- _Objective_: Render the part of the items that opens with the line containing "Collapse the Design section in the sidebar" and closes with the line containing "tap(158, 305)" as a JSON list of strings, one string per line, with blank lines skipped. Leave the pictures out of your answer.

- _Record extracts_:
◇ ◇ ◇ ◇ ◇ ◇ ◇
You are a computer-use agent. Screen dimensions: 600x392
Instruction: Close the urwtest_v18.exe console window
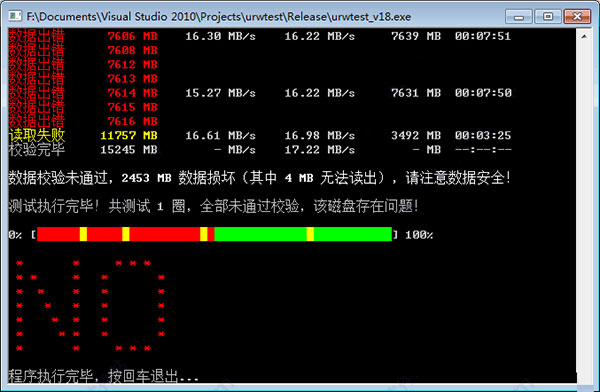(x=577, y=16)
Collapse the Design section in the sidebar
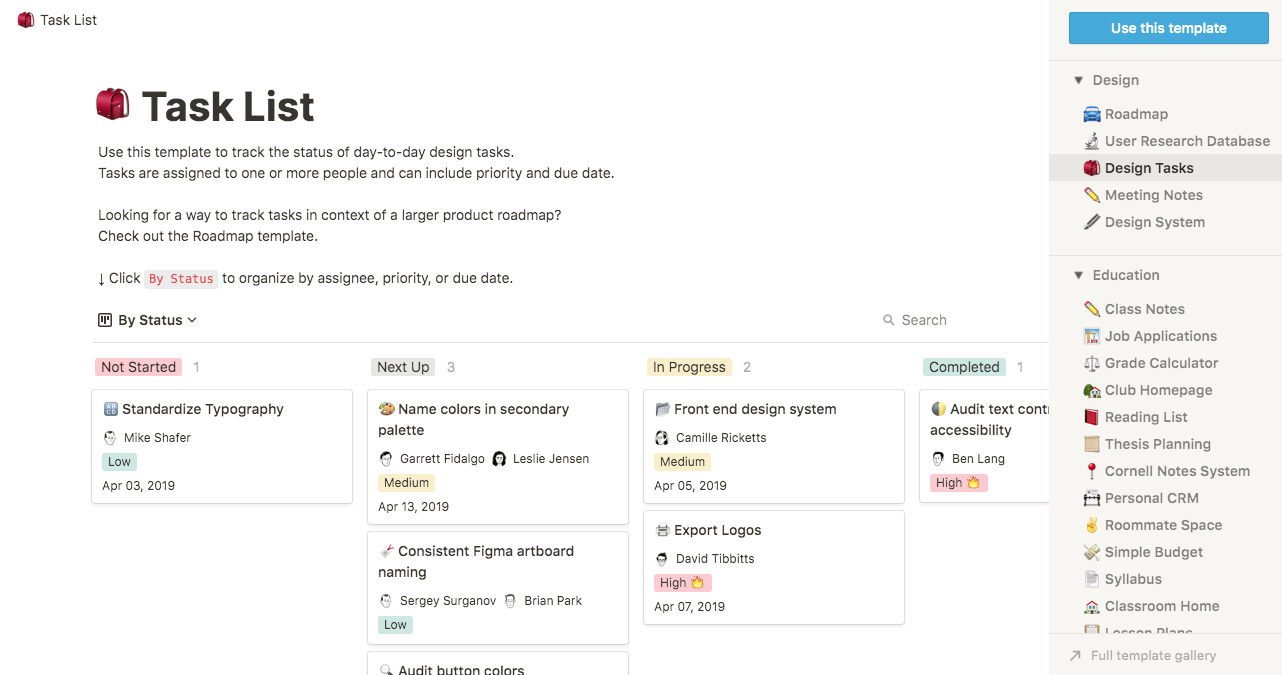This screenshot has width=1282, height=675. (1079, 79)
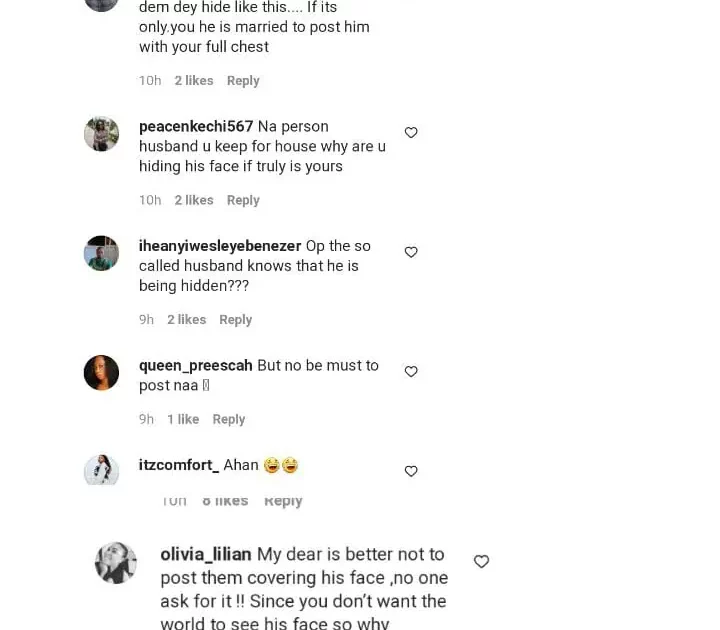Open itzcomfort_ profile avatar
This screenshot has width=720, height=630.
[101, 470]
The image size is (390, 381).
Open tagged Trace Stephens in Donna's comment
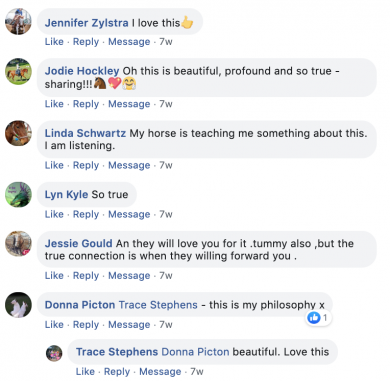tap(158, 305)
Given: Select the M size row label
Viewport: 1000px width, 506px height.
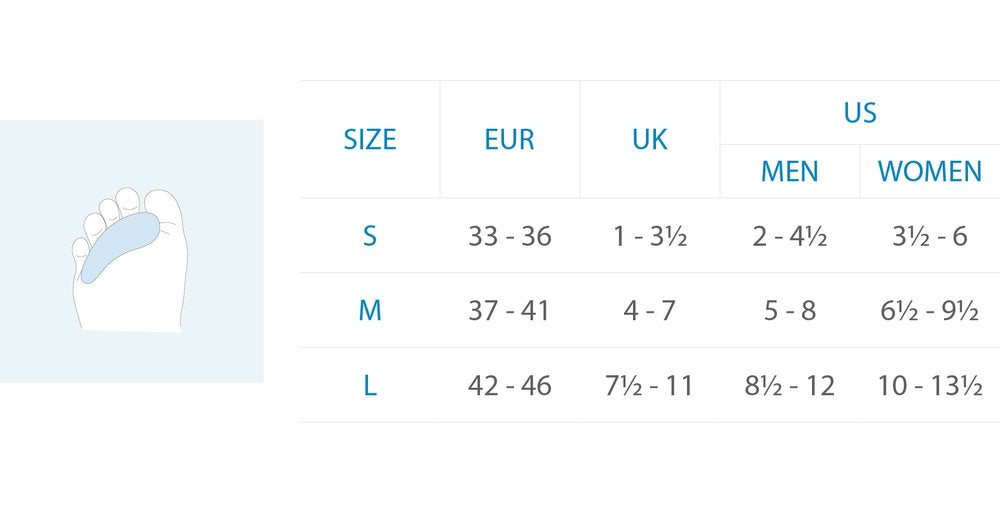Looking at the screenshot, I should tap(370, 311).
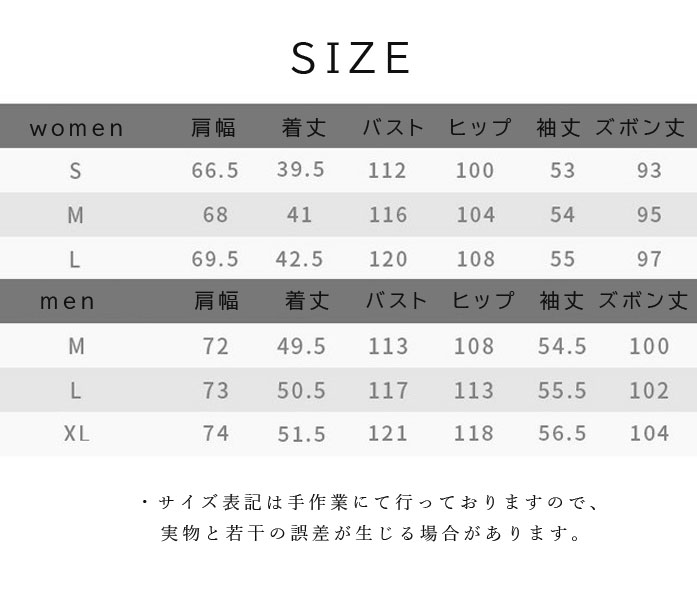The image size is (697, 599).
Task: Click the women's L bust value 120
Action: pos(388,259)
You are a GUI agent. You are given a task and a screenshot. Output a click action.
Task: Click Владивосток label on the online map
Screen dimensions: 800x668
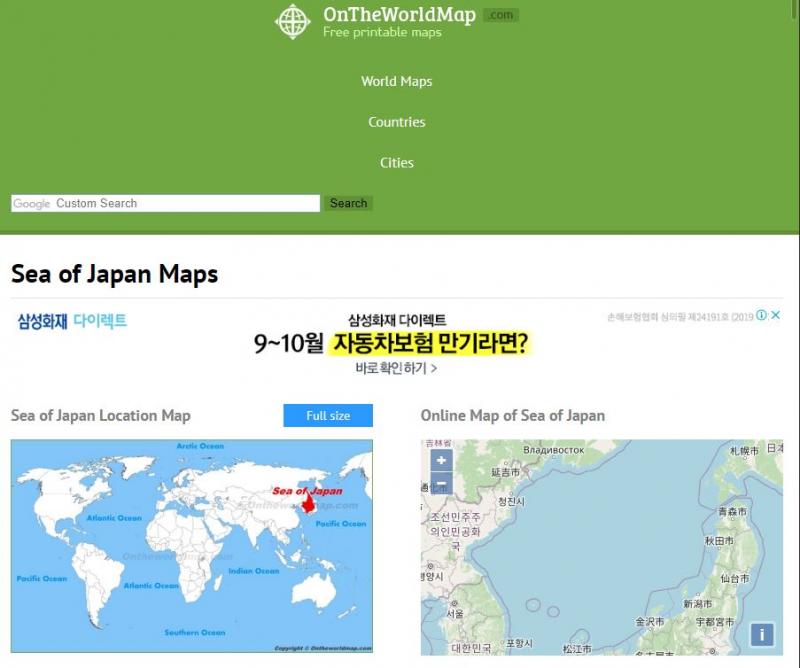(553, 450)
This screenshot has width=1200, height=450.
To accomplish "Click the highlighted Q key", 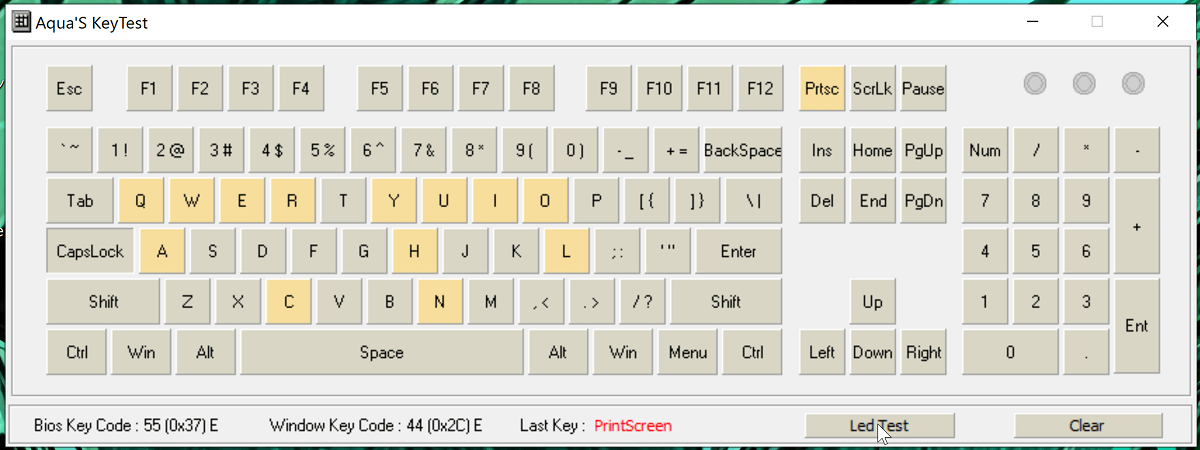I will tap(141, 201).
◇ ◇ ◇ ◇ ◇ ◇ ◇
- _Solution to the problem_:
[
  "Collapse the Design section in the sidebar",
  "This screenshot has width=1282, height=675. (1079, 79)",
  "Open itzcomfort_ profile avatar",
  "This screenshot has width=720, height=630.",
  "[101, 470]",
  "The image size is (390, 381).",
  "Open tagged Trace Stephens in Donna's comment",
  "tap(158, 305)"
]